Rewrite the records below, replacing "Where should I click to:" with "Where do I click to:" and leaving everything else unchanged.
-- Begin Records supplied --
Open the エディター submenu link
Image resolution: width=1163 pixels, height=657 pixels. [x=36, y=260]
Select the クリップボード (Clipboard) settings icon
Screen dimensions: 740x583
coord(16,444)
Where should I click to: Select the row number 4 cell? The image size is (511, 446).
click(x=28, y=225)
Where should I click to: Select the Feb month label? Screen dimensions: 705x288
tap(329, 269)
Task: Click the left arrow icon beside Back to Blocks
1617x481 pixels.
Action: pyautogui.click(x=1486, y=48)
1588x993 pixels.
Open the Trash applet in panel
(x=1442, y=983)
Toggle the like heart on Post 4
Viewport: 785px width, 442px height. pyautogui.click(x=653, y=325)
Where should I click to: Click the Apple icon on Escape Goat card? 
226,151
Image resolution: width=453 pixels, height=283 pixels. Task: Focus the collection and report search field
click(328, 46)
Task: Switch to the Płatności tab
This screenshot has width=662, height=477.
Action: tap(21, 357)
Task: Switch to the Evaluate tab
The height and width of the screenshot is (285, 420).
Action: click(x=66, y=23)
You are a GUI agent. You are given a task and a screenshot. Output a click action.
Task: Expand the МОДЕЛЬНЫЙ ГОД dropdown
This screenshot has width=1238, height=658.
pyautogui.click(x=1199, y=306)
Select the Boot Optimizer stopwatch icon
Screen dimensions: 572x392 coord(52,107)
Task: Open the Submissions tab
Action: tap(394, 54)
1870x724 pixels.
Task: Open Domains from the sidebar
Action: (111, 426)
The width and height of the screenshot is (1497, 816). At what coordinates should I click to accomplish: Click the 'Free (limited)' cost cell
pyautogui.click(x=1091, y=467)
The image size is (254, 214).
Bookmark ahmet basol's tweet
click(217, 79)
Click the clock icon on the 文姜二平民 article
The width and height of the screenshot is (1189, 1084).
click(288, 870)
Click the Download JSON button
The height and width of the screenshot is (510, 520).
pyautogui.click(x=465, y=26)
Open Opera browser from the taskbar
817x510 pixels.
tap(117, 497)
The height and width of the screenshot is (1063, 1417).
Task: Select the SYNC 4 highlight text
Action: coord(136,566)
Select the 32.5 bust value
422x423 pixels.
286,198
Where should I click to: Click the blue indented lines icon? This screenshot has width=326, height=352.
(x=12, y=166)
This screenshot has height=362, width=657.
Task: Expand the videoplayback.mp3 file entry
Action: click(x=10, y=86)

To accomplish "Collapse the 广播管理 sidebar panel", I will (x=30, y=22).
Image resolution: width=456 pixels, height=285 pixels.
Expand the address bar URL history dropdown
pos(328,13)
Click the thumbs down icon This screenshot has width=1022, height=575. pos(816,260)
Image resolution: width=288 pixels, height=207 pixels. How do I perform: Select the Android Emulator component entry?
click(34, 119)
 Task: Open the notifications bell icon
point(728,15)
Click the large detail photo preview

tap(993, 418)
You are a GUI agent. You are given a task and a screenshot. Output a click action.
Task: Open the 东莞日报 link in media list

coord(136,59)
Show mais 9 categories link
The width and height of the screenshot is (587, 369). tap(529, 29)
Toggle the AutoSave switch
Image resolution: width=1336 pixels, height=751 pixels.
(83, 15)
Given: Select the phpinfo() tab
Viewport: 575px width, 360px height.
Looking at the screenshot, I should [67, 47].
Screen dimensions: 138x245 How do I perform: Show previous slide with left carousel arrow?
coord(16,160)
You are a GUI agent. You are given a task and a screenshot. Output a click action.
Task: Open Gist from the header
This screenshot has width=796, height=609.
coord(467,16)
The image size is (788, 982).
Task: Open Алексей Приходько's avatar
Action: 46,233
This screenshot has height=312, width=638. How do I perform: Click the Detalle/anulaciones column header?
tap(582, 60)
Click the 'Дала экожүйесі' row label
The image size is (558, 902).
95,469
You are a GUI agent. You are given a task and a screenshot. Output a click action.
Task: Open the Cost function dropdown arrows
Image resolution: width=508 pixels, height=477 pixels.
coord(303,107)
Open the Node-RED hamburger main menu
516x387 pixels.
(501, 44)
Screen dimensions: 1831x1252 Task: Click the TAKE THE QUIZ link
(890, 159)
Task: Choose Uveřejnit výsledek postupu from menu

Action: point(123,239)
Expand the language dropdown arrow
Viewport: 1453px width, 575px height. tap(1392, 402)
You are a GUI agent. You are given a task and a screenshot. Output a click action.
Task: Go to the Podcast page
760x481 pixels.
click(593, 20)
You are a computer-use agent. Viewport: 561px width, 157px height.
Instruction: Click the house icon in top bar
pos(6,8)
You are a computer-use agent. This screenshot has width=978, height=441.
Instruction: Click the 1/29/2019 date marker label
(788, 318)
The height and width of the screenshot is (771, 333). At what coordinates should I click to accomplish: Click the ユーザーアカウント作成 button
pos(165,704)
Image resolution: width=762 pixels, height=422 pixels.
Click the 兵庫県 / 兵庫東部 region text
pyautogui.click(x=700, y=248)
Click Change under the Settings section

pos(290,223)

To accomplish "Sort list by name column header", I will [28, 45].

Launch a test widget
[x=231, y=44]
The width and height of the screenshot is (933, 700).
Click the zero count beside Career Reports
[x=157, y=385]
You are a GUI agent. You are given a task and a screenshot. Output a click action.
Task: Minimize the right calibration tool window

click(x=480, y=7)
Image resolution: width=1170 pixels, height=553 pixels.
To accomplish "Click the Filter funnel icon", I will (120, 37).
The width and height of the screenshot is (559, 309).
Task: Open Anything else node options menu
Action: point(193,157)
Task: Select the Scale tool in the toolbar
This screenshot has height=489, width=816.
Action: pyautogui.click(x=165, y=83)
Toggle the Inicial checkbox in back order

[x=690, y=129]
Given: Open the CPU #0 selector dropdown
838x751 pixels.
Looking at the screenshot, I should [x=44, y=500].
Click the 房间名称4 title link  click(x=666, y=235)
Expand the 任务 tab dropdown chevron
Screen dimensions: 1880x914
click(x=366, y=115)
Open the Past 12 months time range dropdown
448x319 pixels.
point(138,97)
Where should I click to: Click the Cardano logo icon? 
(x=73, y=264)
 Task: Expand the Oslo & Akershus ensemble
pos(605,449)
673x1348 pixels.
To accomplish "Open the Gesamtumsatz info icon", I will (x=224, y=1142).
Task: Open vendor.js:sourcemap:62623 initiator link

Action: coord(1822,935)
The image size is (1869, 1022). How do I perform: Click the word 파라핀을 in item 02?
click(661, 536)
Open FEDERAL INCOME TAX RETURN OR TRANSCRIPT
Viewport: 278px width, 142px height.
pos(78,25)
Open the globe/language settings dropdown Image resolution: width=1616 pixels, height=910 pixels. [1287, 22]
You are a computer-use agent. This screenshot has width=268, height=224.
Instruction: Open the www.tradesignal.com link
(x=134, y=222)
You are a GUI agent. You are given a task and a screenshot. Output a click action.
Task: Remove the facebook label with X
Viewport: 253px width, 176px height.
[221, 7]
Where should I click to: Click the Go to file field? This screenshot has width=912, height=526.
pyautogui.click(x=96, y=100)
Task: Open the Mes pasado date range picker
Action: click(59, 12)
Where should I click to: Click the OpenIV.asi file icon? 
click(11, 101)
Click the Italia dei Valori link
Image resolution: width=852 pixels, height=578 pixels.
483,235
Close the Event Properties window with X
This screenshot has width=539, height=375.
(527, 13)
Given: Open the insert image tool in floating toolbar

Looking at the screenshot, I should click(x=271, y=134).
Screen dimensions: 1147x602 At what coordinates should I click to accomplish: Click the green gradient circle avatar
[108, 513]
-- End Records supplied --
**Exercise output**
Open the エディター submenu link
Image resolution: width=1163 pixels, height=657 pixels. [x=36, y=260]
Select the クリップボード (Clipboard) settings icon
Screen dimensions: 740x583
coord(16,444)
Where do I click to: Select the row number 4 cell? The image size is (511, 446).
click(x=28, y=225)
Where do I click to: Select the Feb month label? Screen dimensions: 705x288
tap(329, 269)
Task: Click the left arrow icon beside Back to Blocks
1617x481 pixels.
Action: pyautogui.click(x=1486, y=48)
1588x993 pixels.
Open the Trash applet in panel
(x=1442, y=983)
Toggle the like heart on Post 4
Viewport: 785px width, 442px height. pyautogui.click(x=653, y=325)
Where do I click to: Click the Apple icon on Escape Goat card? 
226,151
Image resolution: width=453 pixels, height=283 pixels. Task: Focus the collection and report search field
click(328, 46)
Task: Switch to the Płatności tab
This screenshot has width=662, height=477.
Action: tap(21, 357)
Task: Switch to the Evaluate tab
The height and width of the screenshot is (285, 420).
Action: click(x=66, y=23)
You are a GUI agent. You are given a task and a screenshot. Output a click action.
Task: Expand the МОДЕЛЬНЫЙ ГОД dropdown
This screenshot has width=1238, height=658.
pyautogui.click(x=1199, y=306)
Select the Boot Optimizer stopwatch icon
Screen dimensions: 572x392 coord(52,107)
Task: Open the Submissions tab
Action: tap(394, 54)
1870x724 pixels.
Task: Open Domains from the sidebar
Action: (111, 426)
The width and height of the screenshot is (1497, 816). At what coordinates should I click to accomplish: Click the 'Free (limited)' cost cell
pyautogui.click(x=1091, y=467)
The image size is (254, 214).
Bookmark ahmet basol's tweet
click(217, 79)
Click the clock icon on the 文姜二平民 article
The width and height of the screenshot is (1189, 1084).
click(288, 870)
Click the Download JSON button
The height and width of the screenshot is (510, 520).
pyautogui.click(x=465, y=26)
Open Opera browser from the taskbar
817x510 pixels.
tap(117, 497)
The height and width of the screenshot is (1063, 1417).
Task: Select the SYNC 4 highlight text
Action: coord(136,566)
Select the 32.5 bust value
422x423 pixels.
286,198
Where do I click to: Click the blue indented lines icon? This screenshot has width=326, height=352.
(x=12, y=166)
This screenshot has height=362, width=657.
Task: Expand the videoplayback.mp3 file entry
Action: click(x=10, y=86)

To accomplish "Collapse the 广播管理 sidebar panel", I will (x=30, y=22).
Image resolution: width=456 pixels, height=285 pixels.
Expand the address bar URL history dropdown
pos(328,13)
Click the thumbs down icon This screenshot has width=1022, height=575. pos(816,260)
Image resolution: width=288 pixels, height=207 pixels. How do I perform: Select the Android Emulator component entry?
click(34, 119)
 Task: Open the notifications bell icon
point(728,15)
Click the large detail photo preview

tap(993, 418)
You are a GUI agent. You are given a task and a screenshot. Output a click action.
Task: Open the 东莞日报 link in media list

coord(136,59)
Show mais 9 categories link
The width and height of the screenshot is (587, 369). tap(529, 29)
Toggle the AutoSave switch
Image resolution: width=1336 pixels, height=751 pixels.
(83, 15)
Given: Select the phpinfo() tab
Viewport: 575px width, 360px height.
Looking at the screenshot, I should [67, 47].
Screen dimensions: 138x245 How do I perform: Show previous slide with left carousel arrow?
coord(16,160)
You are a GUI agent. You are given a task and a screenshot. Output a click action.
Task: Open Gist from the header
This screenshot has width=796, height=609.
coord(467,16)
The image size is (788, 982).
Task: Open Алексей Приходько's avatar
Action: 46,233
This screenshot has height=312, width=638. How do I perform: Click the Detalle/anulaciones column header?
tap(582, 60)
Click the 'Дала экожүйесі' row label
The image size is (558, 902).
95,469
You are a GUI agent. You are given a task and a screenshot. Output a click action.
Task: Open the Cost function dropdown arrows
Image resolution: width=508 pixels, height=477 pixels.
coord(303,107)
Open the Node-RED hamburger main menu
516x387 pixels.
(501, 44)
Screen dimensions: 1831x1252 Task: Click the TAKE THE QUIZ link
(890, 159)
Task: Choose Uveřejnit výsledek postupu from menu

Action: point(123,239)
Expand the language dropdown arrow
Viewport: 1453px width, 575px height. tap(1392, 402)
You are a GUI agent. You are given a task and a screenshot. Output a click action.
Task: Go to the Podcast page
760x481 pixels.
click(593, 20)
You are a computer-use agent. Viewport: 561px width, 157px height.
Instruction: Click the house icon in top bar
pos(6,8)
You are a computer-use agent. This screenshot has width=978, height=441.
Instruction: Click the 1/29/2019 date marker label
(788, 318)
The height and width of the screenshot is (771, 333). At what coordinates should I click to accomplish: Click the ユーザーアカウント作成 button
pos(165,704)
Image resolution: width=762 pixels, height=422 pixels.
Click the 兵庫県 / 兵庫東部 region text
pyautogui.click(x=700, y=248)
Click Change under the Settings section

pos(290,223)

To accomplish "Sort list by name column header", I will [28, 45].

Launch a test widget
[x=231, y=44]
The width and height of the screenshot is (933, 700).
Click the zero count beside Career Reports
[x=157, y=385]
You are a GUI agent. You are given a task and a screenshot. Output a click action.
Task: Minimize the right calibration tool window

click(x=480, y=7)
Image resolution: width=1170 pixels, height=553 pixels.
To accomplish "Click the Filter funnel icon", I will (120, 37).
The width and height of the screenshot is (559, 309).
Task: Open Anything else node options menu
Action: point(193,157)
Task: Select the Scale tool in the toolbar
This screenshot has height=489, width=816.
Action: pyautogui.click(x=165, y=83)
Toggle the Inicial checkbox in back order

[x=690, y=129]
Given: Open the CPU #0 selector dropdown
838x751 pixels.
Looking at the screenshot, I should [x=44, y=500].
Click the 房间名称4 title link  click(x=666, y=235)
Expand the 任务 tab dropdown chevron
Screen dimensions: 1880x914
click(x=366, y=115)
Open the Past 12 months time range dropdown
448x319 pixels.
point(138,97)
Where do I click to: Click the Cardano logo icon? 
(x=73, y=264)
 Task: Expand the Oslo & Akershus ensemble
pos(605,449)
673x1348 pixels.
To accomplish "Open the Gesamtumsatz info icon", I will (x=224, y=1142).
Task: Open vendor.js:sourcemap:62623 initiator link

Action: coord(1822,935)
The image size is (1869, 1022). How do I perform: Click the word 파라핀을 in item 02?
click(661, 536)
Open FEDERAL INCOME TAX RETURN OR TRANSCRIPT
Viewport: 278px width, 142px height.
pos(78,25)
Open the globe/language settings dropdown Image resolution: width=1616 pixels, height=910 pixels. [1287, 22]
You are a computer-use agent. This screenshot has width=268, height=224.
Instruction: Open the www.tradesignal.com link
(x=134, y=222)
You are a GUI agent. You are given a task and a screenshot. Output a click action.
Task: Remove the facebook label with X
Viewport: 253px width, 176px height.
[221, 7]
Where do I click to: Click the Go to file field? This screenshot has width=912, height=526.
pyautogui.click(x=96, y=100)
Task: Open the Mes pasado date range picker
Action: click(59, 12)
Where do I click to: Click the OpenIV.asi file icon? 
click(11, 101)
Click the Italia dei Valori link
Image resolution: width=852 pixels, height=578 pixels.
483,235
Close the Event Properties window with X
This screenshot has width=539, height=375.
(527, 13)
Given: Open the insert image tool in floating toolbar

Looking at the screenshot, I should click(x=271, y=134).
Screen dimensions: 1147x602 At what coordinates should I click to accomplish: Click the green gradient circle avatar
[108, 513]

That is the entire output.